● **Work to complete**
Look through the data below and say how many of its lines contain "Switch", adding nothing else.

-------- Record excerpts

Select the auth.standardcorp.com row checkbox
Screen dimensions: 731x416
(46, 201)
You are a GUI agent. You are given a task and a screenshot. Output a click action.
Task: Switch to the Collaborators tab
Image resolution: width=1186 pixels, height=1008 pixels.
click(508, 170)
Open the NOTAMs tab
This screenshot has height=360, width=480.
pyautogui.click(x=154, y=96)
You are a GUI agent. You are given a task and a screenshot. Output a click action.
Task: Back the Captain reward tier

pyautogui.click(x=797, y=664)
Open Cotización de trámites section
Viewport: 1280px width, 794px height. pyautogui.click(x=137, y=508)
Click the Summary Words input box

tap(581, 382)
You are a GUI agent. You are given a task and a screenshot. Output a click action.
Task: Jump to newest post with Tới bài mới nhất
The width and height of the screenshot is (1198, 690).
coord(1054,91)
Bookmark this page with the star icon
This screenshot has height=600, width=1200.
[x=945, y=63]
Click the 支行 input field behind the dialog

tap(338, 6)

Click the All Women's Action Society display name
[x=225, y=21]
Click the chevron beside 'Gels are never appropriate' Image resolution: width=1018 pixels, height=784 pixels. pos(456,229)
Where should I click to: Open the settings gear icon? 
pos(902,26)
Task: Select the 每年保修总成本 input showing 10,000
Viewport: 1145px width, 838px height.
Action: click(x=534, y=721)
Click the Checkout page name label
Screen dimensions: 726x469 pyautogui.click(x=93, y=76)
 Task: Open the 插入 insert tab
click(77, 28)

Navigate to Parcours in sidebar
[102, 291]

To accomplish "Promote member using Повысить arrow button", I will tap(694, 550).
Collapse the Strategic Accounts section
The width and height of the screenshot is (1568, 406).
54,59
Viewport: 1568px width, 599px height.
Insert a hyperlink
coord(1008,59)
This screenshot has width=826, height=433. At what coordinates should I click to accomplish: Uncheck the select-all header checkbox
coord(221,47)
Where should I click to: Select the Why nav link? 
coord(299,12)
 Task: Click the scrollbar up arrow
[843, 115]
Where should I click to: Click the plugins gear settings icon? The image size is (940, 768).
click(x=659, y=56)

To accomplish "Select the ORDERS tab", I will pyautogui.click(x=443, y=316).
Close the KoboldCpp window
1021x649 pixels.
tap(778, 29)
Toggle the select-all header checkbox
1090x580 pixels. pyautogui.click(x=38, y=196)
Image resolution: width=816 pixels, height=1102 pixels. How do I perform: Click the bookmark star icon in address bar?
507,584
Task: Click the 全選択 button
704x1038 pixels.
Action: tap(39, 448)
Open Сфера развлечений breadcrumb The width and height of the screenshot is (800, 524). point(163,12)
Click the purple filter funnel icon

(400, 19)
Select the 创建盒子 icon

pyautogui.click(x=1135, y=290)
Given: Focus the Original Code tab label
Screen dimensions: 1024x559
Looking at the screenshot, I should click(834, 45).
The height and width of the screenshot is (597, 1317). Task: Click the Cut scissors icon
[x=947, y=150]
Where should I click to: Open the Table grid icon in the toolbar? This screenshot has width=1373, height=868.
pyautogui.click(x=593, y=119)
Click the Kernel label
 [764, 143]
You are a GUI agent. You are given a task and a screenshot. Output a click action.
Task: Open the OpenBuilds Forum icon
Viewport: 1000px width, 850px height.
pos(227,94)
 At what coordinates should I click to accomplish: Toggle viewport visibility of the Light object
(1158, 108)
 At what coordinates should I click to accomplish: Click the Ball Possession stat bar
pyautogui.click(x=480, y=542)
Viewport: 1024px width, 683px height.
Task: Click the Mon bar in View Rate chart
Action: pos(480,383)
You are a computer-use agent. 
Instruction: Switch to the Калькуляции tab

----------------

● **Expected output**
2